What the task asks:
From first line to last, output the records below exactly.

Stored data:
──────────────────────────────

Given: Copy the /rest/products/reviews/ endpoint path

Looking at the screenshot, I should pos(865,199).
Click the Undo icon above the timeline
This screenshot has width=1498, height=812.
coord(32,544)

──────────────────────────────

Response box:
Given: Copy the /rest/products/reviews/ endpoint path

Looking at the screenshot, I should pos(865,199).
Click the Undo icon above the timeline
This screenshot has width=1498, height=812.
coord(32,544)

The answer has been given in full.